Notably, the draft guidance
sets out FDA’s expectations for the content and format of the Indications and Usage section of labeling, explains the circumstances in which an indication can be broader or narrower than what was studied in the clinical trials that supported the product's approval and provides recommendations for including and placing limitations of use in the labeling.
While the Biotechnology Innovation Organization (BIO) says it supports the recommendations in guidance, especially the potential for indications to be broader than the population studied, the group calls for several changes to the guidance.
Allowing for broader indications than the population studied “is especially important for therapeutic areas in which the patient population is small, and the disease is heterogenous with highly diverse clinical manifestations, and reliable and validated endpoints that span the spectrum of the disease may not be established,” BIO writes.
BIO asks FDA to expand the guidance to include more information about surrogate endpoints used to support accelerated approval. “It would be beneficial to include information and a description to support how the surrogate endpoint ‘is reasonably likely to predict a clinical benefit,’” BIO writes, adding that such information could help physicians with limited familiarity with a novel surrogate endpoint interpret the label.
And BIO pushes back against FDA’s recommendations concerning drugs approved based on surrogate endpoints. In the guidance, FDA says that drugmakers should detail any limitations of usefulness of a drug or any uncertainty about its clinical benefits for products approved based on surrogate endpoints.

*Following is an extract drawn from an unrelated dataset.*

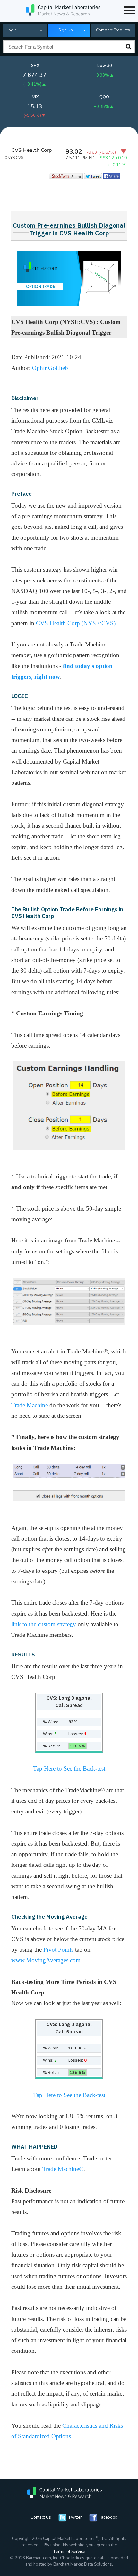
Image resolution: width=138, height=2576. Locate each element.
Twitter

BIO says it is concerned that health care providers may misinterpret such statements to mean that products granted accelerated approval have not met FDA’s standards for safety and efficacy.
“Congress and FDA have been very clear that drugs approved under accelerated approval meet the same, full statutory standards for safety and effectiveness as all other FDA approved drugs, including demonstrating substantial evidence of effectiveness,” BIO writes.

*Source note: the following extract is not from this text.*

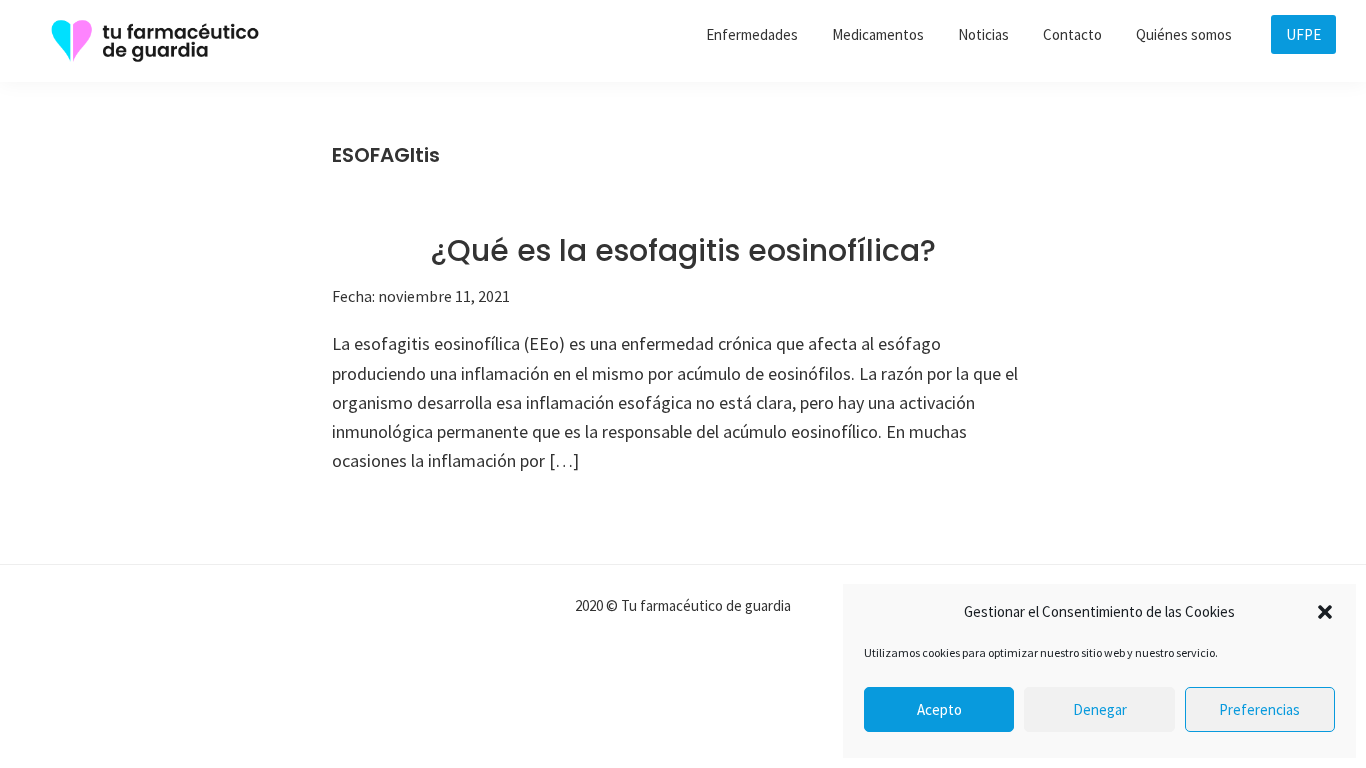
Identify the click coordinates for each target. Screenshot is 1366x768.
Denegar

In its comments, Swiss drugmaker Novartis suggests that FDA include recommendations for including information regarding secondary endpoints “if clinically meaningful/robust data is generated” for that endpoint.
British drugmaker GlaxoSmithKline (GSK) also raises concerns about FDA’s recommendation to generally include age groups in the Indications and Usage section. “Routinely specifying age groups in the Indications section could have unintended adverse consequences such as impacting reimbursement by payors, or interfering with clinical decision-making,” GSK writes.

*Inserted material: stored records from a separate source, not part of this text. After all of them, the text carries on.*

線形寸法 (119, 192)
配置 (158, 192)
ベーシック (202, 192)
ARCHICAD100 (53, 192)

The American Pharmacists Association (APhA) also requests several changes to the guidance, including calling on FDA to develop a framework to standardize its approach to granting an indication that is broader or narrower than the population studied.
APhA says that FDA should test out the recommendations it makes in the guidance on the inclusion and prominence of the Limitations of Use section.
“Because prominent placement of Limitations of Use in the labeling may infer a greater risk, APhA recommends FDA test whether the labeling is confusing or misleading to health care practitioners,” APhA writes.
Additionally, APhA says it believes FDA increase its surveillance of products with expanded or narrowed indications and pay close attention to adverse events that occur in populations that were not studied and whether certain populations are being excluded from labeling more frequently than others.